Lost all stream access

mntbighker · May 19, 2023, 4:03am

edit: For reasons I can’t explain after multiple restarts graylog just decided to start working again. #shrug

1. Describe your incident:
Lost access to all streams, logs and user account settings

2. Describe your environment:

OS Information: RedHat 8.8
Package Version: Graylog 4.3.14

I’m seeing:

Loading component failed: Loading chunk 5f73c643-169 failed. (error: https://graylog.foo.com/assets/plugin/org.graylog.plugins.enterprise.EnterprisePlugin/5f73c643-169.1397ed61dfe654a0a6f4.js)

Is this the expected behavior if the Ent lic is exceeded? It seems to keep digesting logs but all access to them is blocked? We added a lot of clients today, but I have never seen violation happen in one day. There was no reported violation this morning.

I’m also seeing these:

[235]: index [graylog_73], type [_doc], id [af9dbe6b-f5e5-11ed-82c4-00155dcc7560], message [Elastics
earchException[Elasticsearch exception [type=illegal_argument_exception, reason=Limit of total field
s [1000] has been exceeded]]]
[379]: index [graylog_73], type [_doc], id [af9f1df4-f5e5-11ed-82c4-00155dcc7560], message [Elastics
earchException[Elasticsearch exception [type=illegal_argument_exception, reason=Limit of total field
s [1000] has been exceeded]]]

So maybe one of the added clients has thrown a wooden shoe into the mechanism?

ihe · May 19, 2023, 9:43am

even if it is working, you should check this post: ElasticsearchException ... Limit of total fields [1000] has been exceeded
It will help you to reduce your fields to a limit below 1000.

mntbighker · May 19, 2023, 4:59pm

I believe the RedHat 8.8 update caused SELinux to start killing part of Graylog. I made SEL permissive and at some point after that GL just started working again.

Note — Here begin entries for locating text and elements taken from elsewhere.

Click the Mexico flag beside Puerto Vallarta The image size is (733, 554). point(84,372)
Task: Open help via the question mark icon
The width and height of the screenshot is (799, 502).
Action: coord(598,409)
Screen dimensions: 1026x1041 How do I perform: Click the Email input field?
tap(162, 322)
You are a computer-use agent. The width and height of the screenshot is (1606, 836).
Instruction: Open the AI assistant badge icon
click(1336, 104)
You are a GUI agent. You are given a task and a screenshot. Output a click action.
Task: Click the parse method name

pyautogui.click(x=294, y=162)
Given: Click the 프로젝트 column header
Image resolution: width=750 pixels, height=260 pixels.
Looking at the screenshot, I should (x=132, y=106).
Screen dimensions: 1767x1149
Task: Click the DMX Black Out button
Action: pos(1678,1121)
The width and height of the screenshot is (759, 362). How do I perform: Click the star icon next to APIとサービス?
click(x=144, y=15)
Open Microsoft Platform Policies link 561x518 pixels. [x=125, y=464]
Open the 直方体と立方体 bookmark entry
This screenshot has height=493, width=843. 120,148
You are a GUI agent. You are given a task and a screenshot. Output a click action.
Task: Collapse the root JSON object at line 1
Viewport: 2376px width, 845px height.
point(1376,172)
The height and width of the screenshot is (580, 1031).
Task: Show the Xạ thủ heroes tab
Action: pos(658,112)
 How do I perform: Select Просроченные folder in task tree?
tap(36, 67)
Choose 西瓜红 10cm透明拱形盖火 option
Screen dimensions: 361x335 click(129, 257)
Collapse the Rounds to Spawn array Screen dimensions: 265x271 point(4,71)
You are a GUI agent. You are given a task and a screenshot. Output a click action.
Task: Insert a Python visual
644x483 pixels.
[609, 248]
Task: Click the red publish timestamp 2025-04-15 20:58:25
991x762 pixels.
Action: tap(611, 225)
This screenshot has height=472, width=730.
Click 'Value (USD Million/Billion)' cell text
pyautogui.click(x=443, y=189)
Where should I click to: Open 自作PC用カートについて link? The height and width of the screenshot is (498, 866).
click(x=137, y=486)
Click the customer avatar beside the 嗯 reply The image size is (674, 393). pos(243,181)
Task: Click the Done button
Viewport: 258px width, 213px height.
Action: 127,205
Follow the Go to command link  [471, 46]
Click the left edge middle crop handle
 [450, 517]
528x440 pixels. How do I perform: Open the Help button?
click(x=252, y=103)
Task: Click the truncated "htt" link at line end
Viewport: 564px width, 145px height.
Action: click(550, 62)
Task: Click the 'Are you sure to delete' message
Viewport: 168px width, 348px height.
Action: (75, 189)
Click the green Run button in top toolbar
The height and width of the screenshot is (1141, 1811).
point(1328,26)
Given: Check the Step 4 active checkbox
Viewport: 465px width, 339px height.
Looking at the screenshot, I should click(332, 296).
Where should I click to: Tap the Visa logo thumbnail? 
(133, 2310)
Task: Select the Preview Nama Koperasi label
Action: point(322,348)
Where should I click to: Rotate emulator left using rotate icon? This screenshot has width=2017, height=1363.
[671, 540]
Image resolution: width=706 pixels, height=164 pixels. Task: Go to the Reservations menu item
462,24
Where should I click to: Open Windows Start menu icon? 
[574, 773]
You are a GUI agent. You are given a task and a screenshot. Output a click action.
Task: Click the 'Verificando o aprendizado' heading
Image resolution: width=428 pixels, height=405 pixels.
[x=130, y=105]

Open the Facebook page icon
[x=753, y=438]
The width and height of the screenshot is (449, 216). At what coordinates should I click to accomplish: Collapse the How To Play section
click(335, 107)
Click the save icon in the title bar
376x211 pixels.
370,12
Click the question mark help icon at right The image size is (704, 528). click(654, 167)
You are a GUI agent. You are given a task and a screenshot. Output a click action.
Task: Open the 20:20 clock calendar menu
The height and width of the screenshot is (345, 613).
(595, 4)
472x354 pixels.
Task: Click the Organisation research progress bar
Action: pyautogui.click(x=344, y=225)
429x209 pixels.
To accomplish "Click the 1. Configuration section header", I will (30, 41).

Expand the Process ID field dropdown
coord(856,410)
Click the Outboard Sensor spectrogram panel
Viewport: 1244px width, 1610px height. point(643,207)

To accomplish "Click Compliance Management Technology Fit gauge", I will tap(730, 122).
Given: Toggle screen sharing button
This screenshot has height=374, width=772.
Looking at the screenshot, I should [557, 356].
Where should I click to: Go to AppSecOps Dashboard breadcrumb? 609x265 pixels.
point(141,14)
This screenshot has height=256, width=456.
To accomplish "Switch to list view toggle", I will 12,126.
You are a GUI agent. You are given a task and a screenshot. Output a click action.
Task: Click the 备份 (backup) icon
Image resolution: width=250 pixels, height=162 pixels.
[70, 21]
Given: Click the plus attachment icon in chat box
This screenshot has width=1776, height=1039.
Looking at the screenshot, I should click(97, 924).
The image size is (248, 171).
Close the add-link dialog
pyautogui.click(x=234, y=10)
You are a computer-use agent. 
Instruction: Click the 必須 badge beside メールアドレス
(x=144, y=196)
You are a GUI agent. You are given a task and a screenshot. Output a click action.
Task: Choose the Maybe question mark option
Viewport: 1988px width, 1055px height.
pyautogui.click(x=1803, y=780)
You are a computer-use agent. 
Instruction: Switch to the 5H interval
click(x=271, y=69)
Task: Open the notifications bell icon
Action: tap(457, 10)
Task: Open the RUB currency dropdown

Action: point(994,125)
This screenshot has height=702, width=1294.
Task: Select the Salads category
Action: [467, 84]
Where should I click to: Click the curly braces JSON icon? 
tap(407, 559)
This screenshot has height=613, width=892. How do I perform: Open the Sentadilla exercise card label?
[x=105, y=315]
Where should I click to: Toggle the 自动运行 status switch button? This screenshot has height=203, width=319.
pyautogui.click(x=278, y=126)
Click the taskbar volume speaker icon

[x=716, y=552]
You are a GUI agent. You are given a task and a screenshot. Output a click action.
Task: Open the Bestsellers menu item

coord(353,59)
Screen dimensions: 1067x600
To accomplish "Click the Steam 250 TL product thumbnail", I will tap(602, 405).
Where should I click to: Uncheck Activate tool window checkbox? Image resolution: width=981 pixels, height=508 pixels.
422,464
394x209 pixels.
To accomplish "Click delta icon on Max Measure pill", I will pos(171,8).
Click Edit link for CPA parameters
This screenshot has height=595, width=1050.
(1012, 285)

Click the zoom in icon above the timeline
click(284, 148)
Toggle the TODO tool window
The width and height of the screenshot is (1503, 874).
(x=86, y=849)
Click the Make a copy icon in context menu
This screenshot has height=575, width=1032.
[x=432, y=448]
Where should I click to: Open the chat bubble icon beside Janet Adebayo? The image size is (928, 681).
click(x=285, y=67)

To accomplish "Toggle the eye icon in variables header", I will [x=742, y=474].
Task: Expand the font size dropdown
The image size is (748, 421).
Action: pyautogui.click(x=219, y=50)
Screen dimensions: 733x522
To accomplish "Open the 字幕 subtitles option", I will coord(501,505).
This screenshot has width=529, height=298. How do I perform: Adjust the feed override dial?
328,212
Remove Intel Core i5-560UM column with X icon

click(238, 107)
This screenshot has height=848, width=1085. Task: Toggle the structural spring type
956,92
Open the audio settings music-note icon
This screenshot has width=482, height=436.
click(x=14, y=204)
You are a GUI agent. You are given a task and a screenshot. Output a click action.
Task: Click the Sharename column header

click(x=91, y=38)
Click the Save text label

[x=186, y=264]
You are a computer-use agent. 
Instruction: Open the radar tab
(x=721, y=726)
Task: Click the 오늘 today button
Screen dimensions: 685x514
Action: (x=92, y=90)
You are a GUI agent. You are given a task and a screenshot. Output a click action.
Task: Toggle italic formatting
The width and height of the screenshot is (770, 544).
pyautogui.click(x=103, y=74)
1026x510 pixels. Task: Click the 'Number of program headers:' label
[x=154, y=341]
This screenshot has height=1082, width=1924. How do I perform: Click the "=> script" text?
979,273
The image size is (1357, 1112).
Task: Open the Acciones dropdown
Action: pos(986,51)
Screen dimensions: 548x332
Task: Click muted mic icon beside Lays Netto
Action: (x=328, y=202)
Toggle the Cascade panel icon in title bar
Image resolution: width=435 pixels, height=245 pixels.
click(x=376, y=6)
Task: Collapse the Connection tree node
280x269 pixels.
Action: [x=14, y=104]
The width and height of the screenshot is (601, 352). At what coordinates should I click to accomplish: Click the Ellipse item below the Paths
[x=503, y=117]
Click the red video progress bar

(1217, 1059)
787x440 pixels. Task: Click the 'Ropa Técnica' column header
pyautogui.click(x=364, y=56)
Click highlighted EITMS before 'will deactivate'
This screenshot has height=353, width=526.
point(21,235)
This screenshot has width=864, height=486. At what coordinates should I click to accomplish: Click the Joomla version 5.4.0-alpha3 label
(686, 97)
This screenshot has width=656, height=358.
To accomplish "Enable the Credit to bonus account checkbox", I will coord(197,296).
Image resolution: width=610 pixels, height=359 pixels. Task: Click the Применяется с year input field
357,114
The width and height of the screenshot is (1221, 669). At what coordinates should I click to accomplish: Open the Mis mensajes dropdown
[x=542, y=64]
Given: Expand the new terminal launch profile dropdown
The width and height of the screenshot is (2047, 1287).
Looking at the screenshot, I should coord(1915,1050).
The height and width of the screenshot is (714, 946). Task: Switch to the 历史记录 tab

chris.black-gl · May 19, 2023, 10:30pm

Glad to hear it, but you still need to address the field limit issue in the logs. You are dropping some number of logs until you deal with it.

Review the doc @ihe sent and use your streams and index routing to break your traffic into separate index sets, so you have fewer streams per index.

mntbighker · May 19, 2023, 10:46pm

Thanks, I will look into field limits next week.

I was able to make SEL enforcing again after relabeling a shed load of files, including a LOT of Elastic files. Not sure what RH8.8 did, but that seems to have been the catalyst.

system · June 2, 2023, 10:47pm

This topic was automatically closed 14 days after the last reply. New replies are no longer allowed.